One of the ways in which breastmilk protects the infection-vulnerable infant is through the enteromammary immune system. When mother is exposed to a new germ, glands in her intestine make infection-fighting cells specifically for this germ. These special cells travel through her bloodstream to her breasts, where they announce the presence of the enemy germ. The breast glands respond by manufacturing antibodies, which are delivered to the baby through the milk. Because she can make new antibodies better and more quickly than her tiny baby can, mother updates her baby's immunity with every feeding. Would it be presumptuous to call breastmilk a SIDS vaccine? Read on.
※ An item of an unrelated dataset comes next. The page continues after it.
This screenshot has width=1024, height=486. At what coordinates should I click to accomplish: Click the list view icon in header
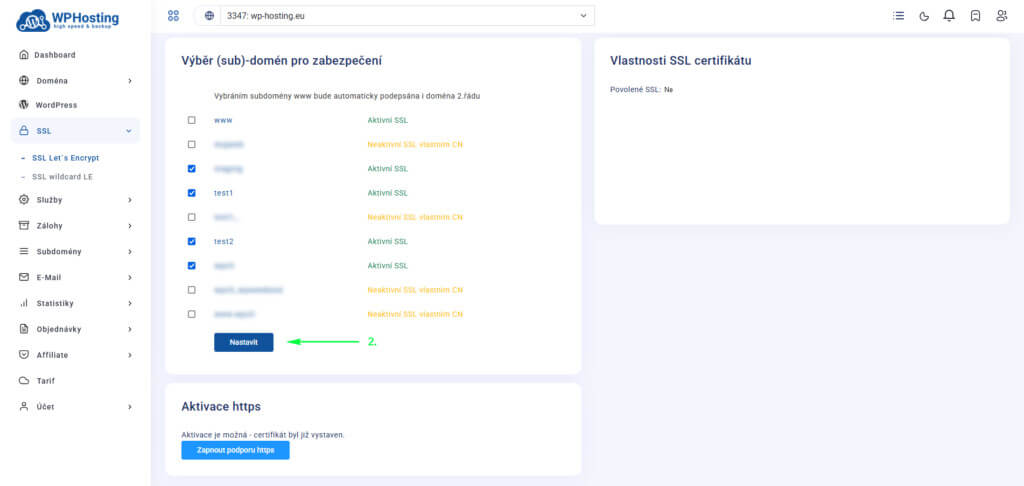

2. Breastmilk builds better brains. "MOTHER'S MILK: FOOD FOR SMARTER KIDS." This was the headline in USA Today on February 2, 1992. While both experience and research have long suggested that breastfed babies are intellectually advantaged, the difference has usually been attributed more to the nurturing or to the character of the mother than to the type of milk. But new research suggests that it's human milk itself rather than (or in addition to) the process of breastfeeding (or the skills of the mother) that enhances brain growth. Brain-building substances and elements called "growth factors" have recently been discovered in human milk. Researchers in England studied three hundred babies who were very premature and weighed less than four pounds, a group that is at high risk for SIDS. They divided their subjects into two groups: those who were fed their mother's milk and those who were not. Because of their prematurity, these infants received the milk by tube rather than directly from the mother's breasts, thereby separating the effects of the milk from the effects of the nurturing. Those premature babies who got their mother's milk during the first five or six weeks of life averaged 8.3 points higher on IQ tests at age seven-and-a-half to eight years. Also significant in this study was that the more breastmilk the babies received, the higher these children scored. Since this study, over eleven more studies have concluded that breastfeeding builds better brains.
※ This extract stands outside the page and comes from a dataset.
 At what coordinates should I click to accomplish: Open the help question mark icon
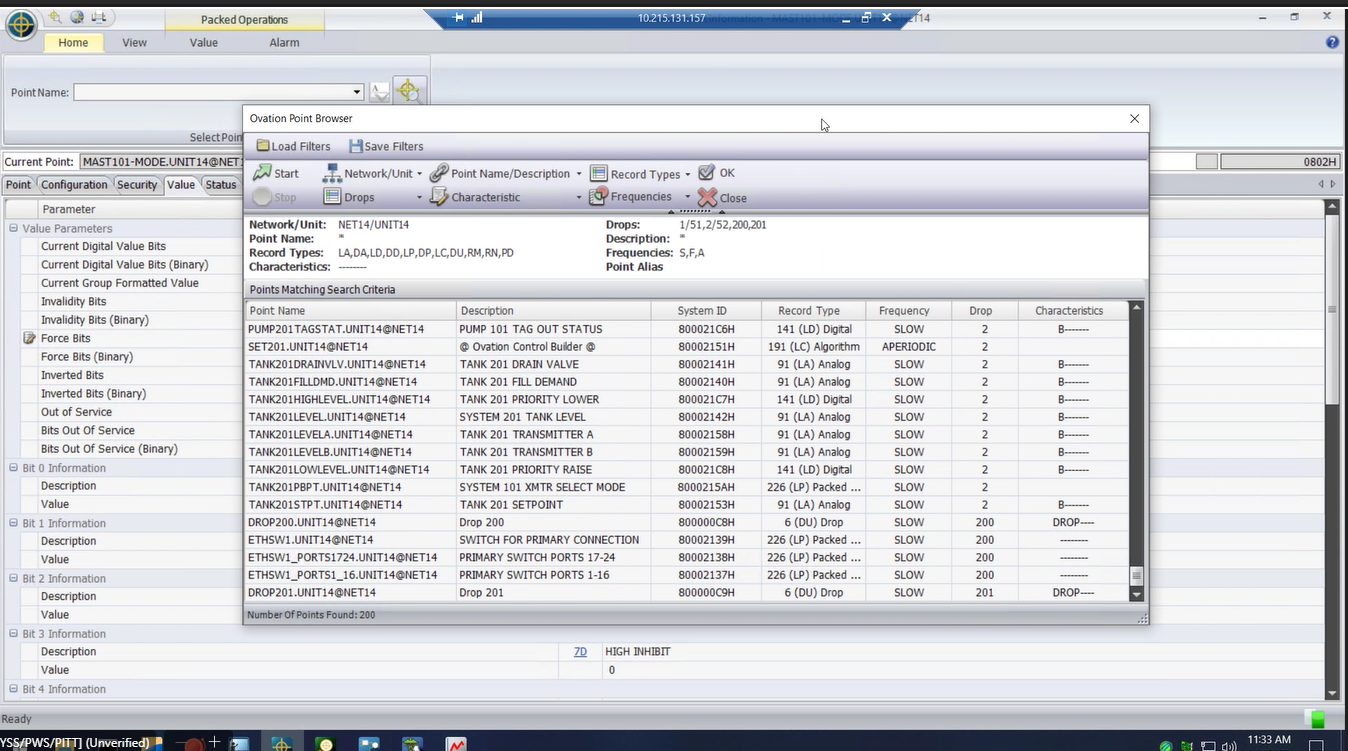tap(1332, 43)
Why does human milk build better brains? Special nutrients in human milk that are not in artificial baby milks may be the answer. Human milk contains substances (such as cholesterol, linolenic acid, and taurine) that enhance the development of the central nervous system in several ways, the most convincing of which is that it provides vital fats, namely DHA for myelin, the insulating sheath around nerves that helps impulses travel faster. (Postmortem examinations have shown deficient myelination—the covering around nerves that lets impulses travel faster—in the nerves around the respiratory control center in some infants who died of SIDS). These areas show changes that could be the result of delayed development and/or oxygen deprivation. So vital are these brain builders that if a mother's milk is short on these special nutrients, the mammary glands themselves make and deposit them into her milk. Although myelination continues well into early childhood, the greatest degree of myelination occurs during the first six months of life.
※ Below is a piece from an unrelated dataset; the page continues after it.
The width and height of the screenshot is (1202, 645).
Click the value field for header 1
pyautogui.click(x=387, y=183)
3. Breastmilk is kinder to tiny airways. Besides reducing respiratory infections that clog baby's air passages, breastfeeding also helps keep little airways open by not exposing them to the allergens in foreign milk. Stuffy noses and airways and recurrent respiratory-tract infections are frequent signs of allergies to artificial milk made from cow's milk or bean milk (such as soy). Breastfeeding helps breathing in two ways: by helping the brain systems that control breathing to mature, and by helping to keep tiny air passages open. It is also interesting to note that breastfeeding infants have higher blood levels of the hormone progesterone, and progesterone stimulates breathing. In summary, babies who get breastmilk breath better.

As a final perk, even if human milk goes down the wrong pipe and enters baby's lungs, it does not irritate the lungs as much as formula can. Human milk is not a foreign substance. Also, studies on experimental animals have shown that the introduction of water or cow's milk into the upper trachea (the beginning of the airway) can lead to apnea. This did not occur when normal saline (a physiological solution similar to the infant's own blood) or the species' own milk was squirted into the trachea. These researchers concluded that aspiration of water or foreign milk may cause a stop-breathing episode in infants, a life-threatening episode that might not occur if mother's milk accidentally goes down the wrong way.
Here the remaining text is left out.